Start of Block

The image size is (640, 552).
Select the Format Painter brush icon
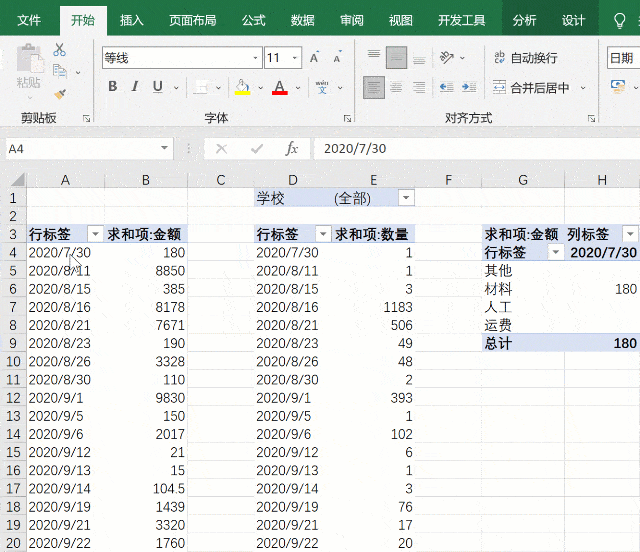point(59,95)
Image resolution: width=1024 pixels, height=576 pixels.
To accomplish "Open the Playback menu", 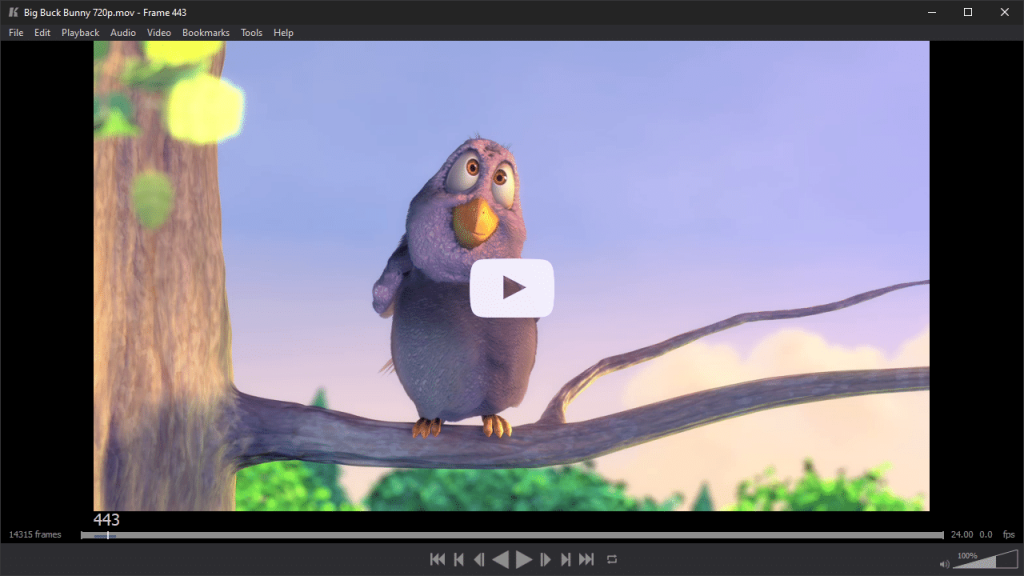I will [79, 32].
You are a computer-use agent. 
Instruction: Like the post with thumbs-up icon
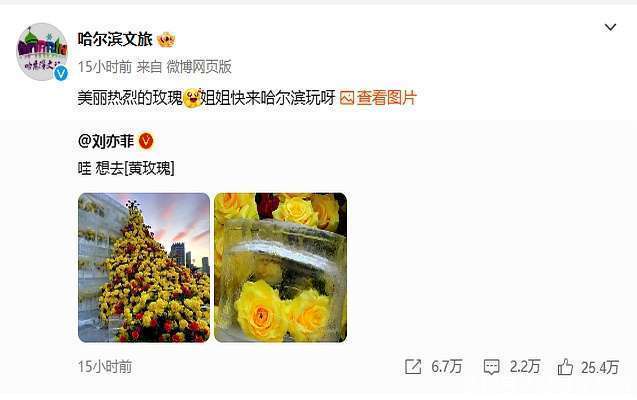(x=565, y=367)
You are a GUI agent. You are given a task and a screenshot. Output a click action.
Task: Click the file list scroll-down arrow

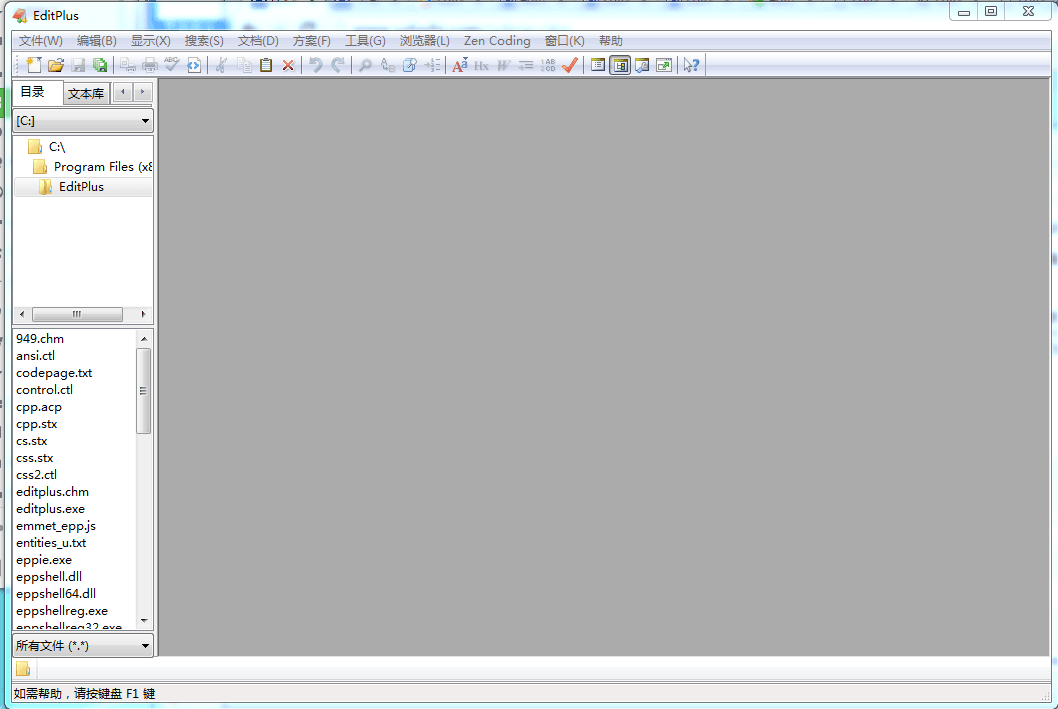(144, 620)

End of Block

TASK DESCRIPTION
Each line from the one containing "Instruction: Like the" through the last line of the listing must be copied exactly, and the pictures must not be.

OUTPUT OF THE EXERCISE
Instruction: Like the post with thumbs-up icon
(x=565, y=367)
You are a GUI agent. You are given a task and a screenshot. Output a click action.
Task: Click the file list scroll-down arrow

(144, 620)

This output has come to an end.